DIRECTIONS
Your job is to set down the stretch of entries that opens with the line containing "Viewport: 2400px width, 1468px height." and closes with the line containing "2124x1456 pixels.". Keep both end lines, copy each exactly, and add nothing.
=== DATA FOR REVIEW ===
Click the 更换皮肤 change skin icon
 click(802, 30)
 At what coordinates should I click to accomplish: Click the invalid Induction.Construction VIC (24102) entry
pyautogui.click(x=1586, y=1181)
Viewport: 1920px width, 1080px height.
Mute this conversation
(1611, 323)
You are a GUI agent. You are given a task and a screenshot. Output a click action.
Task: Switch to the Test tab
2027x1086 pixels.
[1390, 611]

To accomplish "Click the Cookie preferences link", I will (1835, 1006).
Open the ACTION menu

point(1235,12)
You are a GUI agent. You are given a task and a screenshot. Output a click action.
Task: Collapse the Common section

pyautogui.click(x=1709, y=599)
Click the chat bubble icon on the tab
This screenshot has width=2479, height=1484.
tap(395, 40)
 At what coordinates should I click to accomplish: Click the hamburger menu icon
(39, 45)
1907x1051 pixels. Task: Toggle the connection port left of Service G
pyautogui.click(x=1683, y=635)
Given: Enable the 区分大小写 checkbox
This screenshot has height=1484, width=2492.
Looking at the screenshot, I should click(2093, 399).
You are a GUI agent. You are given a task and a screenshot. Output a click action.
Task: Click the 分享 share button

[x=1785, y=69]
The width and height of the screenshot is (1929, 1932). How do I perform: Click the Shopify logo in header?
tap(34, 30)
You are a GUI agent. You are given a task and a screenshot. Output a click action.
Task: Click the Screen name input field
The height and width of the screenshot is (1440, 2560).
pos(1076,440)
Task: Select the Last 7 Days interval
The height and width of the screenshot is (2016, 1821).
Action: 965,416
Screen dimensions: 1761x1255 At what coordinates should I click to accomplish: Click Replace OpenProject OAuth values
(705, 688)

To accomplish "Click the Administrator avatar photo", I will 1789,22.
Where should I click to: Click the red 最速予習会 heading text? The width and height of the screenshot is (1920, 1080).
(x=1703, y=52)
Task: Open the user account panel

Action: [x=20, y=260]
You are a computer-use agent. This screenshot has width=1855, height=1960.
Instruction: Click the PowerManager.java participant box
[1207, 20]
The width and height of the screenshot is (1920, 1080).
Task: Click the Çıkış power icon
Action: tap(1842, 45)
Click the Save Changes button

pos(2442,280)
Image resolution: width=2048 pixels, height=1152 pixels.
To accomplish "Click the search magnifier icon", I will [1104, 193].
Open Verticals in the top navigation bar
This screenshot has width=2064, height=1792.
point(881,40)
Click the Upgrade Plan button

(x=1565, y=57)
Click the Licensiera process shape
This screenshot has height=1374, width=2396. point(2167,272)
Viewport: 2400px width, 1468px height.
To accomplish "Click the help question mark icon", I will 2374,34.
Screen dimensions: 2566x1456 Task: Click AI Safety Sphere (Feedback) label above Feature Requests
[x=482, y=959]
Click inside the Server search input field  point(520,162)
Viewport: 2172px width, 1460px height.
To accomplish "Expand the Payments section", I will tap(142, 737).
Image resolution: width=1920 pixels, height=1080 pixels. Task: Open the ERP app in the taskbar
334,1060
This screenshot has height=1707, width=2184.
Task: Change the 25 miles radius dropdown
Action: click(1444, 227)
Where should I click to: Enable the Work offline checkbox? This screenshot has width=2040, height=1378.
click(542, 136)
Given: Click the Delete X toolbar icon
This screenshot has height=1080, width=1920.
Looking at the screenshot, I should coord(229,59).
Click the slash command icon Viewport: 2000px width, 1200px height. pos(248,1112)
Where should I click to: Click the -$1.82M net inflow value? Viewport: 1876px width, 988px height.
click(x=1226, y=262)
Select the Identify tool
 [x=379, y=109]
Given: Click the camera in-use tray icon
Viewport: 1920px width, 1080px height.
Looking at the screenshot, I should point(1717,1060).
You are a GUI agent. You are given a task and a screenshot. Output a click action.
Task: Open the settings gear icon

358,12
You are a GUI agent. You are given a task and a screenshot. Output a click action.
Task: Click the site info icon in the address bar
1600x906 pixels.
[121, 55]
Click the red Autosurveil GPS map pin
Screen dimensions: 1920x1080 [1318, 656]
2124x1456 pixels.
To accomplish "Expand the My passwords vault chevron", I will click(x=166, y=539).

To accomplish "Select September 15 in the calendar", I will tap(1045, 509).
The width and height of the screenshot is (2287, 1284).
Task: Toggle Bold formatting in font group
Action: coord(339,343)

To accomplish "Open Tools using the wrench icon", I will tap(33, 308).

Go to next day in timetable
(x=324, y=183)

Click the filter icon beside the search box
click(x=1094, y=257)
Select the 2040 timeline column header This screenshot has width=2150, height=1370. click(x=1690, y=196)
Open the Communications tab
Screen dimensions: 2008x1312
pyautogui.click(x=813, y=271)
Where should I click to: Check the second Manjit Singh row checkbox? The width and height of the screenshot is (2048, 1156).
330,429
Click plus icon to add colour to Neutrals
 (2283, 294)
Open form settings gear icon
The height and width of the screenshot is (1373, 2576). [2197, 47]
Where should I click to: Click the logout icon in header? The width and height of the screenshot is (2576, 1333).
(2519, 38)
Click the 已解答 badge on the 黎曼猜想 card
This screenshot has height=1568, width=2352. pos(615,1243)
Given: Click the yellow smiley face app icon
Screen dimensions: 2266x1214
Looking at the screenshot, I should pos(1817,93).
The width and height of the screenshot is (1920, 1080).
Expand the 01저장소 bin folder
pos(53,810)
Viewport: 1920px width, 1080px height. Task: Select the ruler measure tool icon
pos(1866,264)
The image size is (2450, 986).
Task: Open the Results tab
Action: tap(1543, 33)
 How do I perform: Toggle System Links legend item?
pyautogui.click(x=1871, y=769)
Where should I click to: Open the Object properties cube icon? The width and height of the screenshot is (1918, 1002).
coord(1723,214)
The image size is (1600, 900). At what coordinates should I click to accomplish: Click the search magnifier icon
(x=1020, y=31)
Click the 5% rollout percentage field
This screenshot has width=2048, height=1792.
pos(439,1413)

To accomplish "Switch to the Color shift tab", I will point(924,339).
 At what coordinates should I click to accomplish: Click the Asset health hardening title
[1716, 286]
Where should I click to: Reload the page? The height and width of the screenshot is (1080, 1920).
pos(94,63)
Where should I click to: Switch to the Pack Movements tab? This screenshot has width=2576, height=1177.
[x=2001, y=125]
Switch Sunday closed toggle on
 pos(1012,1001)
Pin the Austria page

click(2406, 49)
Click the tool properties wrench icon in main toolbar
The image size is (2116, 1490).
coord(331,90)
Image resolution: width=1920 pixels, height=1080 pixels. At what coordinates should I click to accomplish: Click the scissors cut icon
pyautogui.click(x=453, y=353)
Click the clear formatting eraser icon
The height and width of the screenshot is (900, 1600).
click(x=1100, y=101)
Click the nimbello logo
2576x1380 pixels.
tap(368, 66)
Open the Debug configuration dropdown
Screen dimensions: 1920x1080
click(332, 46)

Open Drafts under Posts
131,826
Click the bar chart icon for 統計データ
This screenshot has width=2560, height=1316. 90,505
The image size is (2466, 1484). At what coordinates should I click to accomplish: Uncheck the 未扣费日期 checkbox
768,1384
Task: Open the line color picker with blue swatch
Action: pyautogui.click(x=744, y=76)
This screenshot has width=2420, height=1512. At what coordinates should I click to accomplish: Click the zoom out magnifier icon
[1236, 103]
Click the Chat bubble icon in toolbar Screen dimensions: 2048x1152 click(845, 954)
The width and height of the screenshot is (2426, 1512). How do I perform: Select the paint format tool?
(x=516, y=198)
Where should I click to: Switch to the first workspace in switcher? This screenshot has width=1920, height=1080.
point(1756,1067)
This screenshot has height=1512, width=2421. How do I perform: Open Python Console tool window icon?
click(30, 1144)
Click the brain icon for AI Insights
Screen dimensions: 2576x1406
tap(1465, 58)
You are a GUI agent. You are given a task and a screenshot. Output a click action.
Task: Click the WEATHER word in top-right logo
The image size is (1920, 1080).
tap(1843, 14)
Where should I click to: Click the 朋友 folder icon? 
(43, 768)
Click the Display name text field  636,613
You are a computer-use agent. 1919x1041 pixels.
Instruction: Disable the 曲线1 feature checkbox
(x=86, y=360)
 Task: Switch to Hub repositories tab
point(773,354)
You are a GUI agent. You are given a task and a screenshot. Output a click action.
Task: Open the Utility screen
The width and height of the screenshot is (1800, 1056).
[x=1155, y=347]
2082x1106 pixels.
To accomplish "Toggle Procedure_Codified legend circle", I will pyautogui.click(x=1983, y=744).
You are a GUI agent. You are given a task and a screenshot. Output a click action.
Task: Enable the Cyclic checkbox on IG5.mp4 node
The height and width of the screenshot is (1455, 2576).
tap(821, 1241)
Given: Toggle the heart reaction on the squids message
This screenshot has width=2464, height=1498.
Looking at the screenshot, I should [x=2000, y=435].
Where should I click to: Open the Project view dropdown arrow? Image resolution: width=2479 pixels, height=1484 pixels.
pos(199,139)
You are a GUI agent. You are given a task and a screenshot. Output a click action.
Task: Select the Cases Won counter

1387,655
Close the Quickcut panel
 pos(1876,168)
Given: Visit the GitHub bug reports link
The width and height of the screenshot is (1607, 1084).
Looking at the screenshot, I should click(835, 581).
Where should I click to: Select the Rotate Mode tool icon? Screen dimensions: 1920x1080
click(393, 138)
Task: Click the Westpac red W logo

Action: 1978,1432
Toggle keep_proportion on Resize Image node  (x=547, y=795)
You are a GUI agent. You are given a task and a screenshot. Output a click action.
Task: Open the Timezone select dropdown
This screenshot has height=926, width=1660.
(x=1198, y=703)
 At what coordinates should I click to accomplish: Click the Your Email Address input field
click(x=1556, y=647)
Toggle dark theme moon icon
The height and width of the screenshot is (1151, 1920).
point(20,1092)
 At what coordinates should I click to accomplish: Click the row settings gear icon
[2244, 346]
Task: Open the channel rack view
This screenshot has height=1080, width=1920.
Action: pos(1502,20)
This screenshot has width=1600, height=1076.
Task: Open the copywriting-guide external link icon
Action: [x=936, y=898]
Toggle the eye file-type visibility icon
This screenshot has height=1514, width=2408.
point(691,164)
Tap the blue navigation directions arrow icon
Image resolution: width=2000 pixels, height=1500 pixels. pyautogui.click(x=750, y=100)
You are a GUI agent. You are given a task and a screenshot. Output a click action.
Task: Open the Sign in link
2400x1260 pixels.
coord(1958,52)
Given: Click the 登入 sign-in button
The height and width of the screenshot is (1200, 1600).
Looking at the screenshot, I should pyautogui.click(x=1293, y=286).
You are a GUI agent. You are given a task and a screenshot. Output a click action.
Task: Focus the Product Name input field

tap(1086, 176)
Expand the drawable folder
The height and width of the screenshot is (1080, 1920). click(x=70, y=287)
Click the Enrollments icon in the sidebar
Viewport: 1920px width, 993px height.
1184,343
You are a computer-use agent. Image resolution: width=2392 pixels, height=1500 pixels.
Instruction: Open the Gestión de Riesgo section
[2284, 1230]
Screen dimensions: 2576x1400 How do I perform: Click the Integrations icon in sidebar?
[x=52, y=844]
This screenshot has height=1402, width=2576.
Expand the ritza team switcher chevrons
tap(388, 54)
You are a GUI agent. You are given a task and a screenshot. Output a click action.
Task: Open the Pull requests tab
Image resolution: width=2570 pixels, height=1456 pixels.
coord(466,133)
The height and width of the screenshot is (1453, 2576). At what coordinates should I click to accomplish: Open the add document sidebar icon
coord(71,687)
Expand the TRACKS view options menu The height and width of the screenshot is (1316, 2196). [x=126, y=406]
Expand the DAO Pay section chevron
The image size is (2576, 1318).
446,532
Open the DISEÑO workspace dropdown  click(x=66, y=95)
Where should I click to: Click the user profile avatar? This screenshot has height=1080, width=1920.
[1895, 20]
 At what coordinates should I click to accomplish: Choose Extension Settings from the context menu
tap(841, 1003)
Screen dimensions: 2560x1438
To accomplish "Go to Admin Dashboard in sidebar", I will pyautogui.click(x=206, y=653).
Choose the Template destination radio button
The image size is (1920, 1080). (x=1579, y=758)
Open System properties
===
EXERCISE OUTPUT
Viewport: 2400px width, 1468px height.
To accomplish "Click the help question mark icon", I will 2374,34.
Screen dimensions: 2566x1456 Task: Click AI Safety Sphere (Feedback) label above Feature Requests
[x=482, y=959]
Click inside the Server search input field  point(520,162)
Viewport: 2172px width, 1460px height.
To accomplish "Expand the Payments section", I will tap(142, 737).
Image resolution: width=1920 pixels, height=1080 pixels. Task: Open the ERP app in the taskbar
334,1060
This screenshot has height=1707, width=2184.
Task: Change the 25 miles radius dropdown
Action: click(1444, 227)
Where should I click to: Enable the Work offline checkbox? This screenshot has width=2040, height=1378.
click(542, 136)
Given: Click the Delete X toolbar icon
This screenshot has height=1080, width=1920.
Looking at the screenshot, I should coord(229,59).
Click the slash command icon Viewport: 2000px width, 1200px height. pos(248,1112)
Where should I click to: Click the -$1.82M net inflow value? Viewport: 1876px width, 988px height.
click(x=1226, y=262)
Select the Identify tool
 [x=379, y=109]
Given: Click the camera in-use tray icon
Viewport: 1920px width, 1080px height.
Looking at the screenshot, I should point(1717,1060).
You are a GUI agent. You are given a task and a screenshot. Output a click action.
Task: Open the settings gear icon

358,12
You are a GUI agent. You are given a task and a screenshot. Output a click action.
Task: Click the site info icon in the address bar
1600x906 pixels.
[121, 55]
Click the red Autosurveil GPS map pin
Screen dimensions: 1920x1080 [1318, 656]
2124x1456 pixels.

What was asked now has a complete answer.